**Document passage**
↓↓↓
CODEWITHSUNDEEP
arrayssumtriplet
Joystick
Joystick

Reputation: 304

Three numbers in an array that sum up to a target sum in O(n)

Recently hashedin asked the triplet sum problem where three numbers are supposed to add up to a target sum. They said to do it in O(n).

I have tried doing it in O(n^2). First, i sorted the array and then for searching the combination i had to apply sliding window technique to all of the elements in the array. I'm not able to reduce it to O(n).

def threeNumberSum(array, targetSum):
    array.sort()
    l = len(array)
    trip = list()
    for i in range(l-2):
        left = i+1
        right = len(array)-1
        while left<right:
            currentSum = array[i] + array[left] + array[right]
            if currentSum == targetSum:
                trip.append([array[i], array[left], array[right]])
                left += 1
                right -= 1
            elif currentSum < targetSum:
                left += 1
            else:
                right -= 1
    return trip

This code actually returns all the combinations of sums possible. But according to the company, only one triplet is needed. All possible triplets are not needed

Upvotes: 0

Views: 1830

Answers (4)

Joystick
Joystick

Reputation: 304

Thanks, everyone for trying to help. I have come up with an initial solution to do it in O(n). I am not yet sure if it's correct, but it's running on all the test case Here is a Github link to download the python file github.com/TripletInArrayWithTargetSum

def trip(arr, target):
    d = dict()
    n = len(arr)
↑↑↑
**Data segment**
↓↓↓
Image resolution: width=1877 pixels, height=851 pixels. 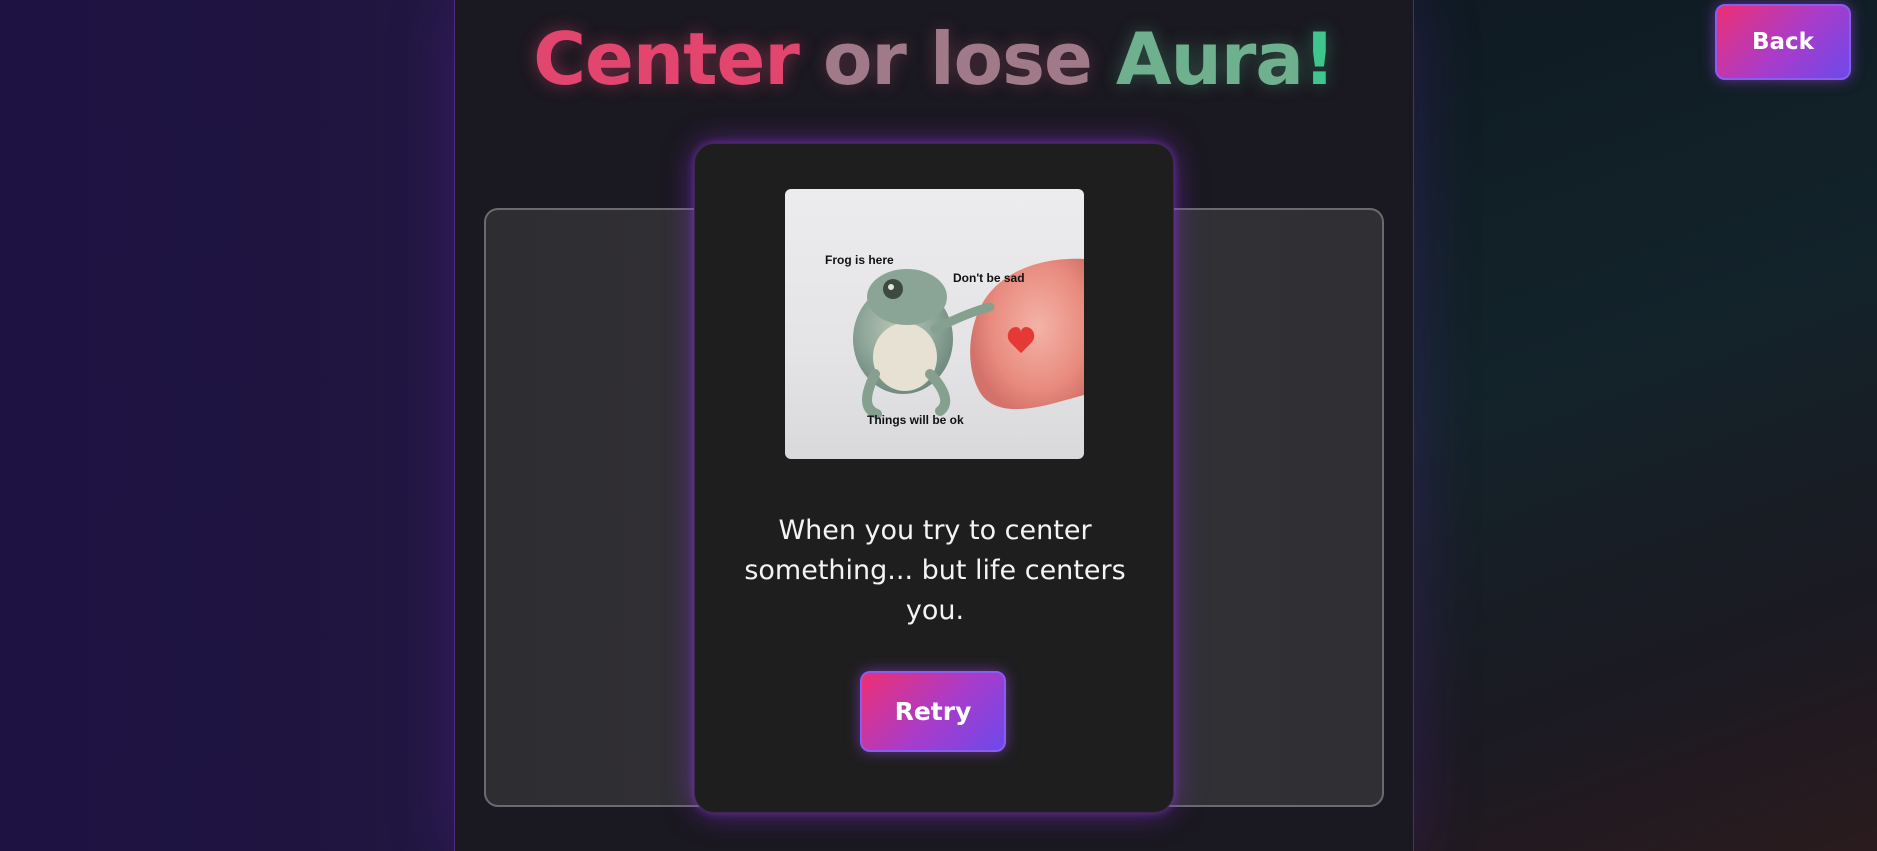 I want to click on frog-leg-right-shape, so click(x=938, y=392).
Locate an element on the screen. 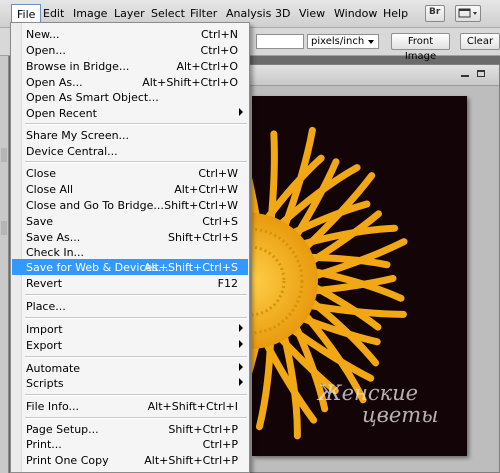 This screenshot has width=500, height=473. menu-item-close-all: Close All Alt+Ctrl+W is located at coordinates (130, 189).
↑↑↑
**Job item**
In the triplet sum thread, what time complexity did the company ask for? These lines come from a different source than the triplet sum thread.

**Answer to this exercise**
O(n)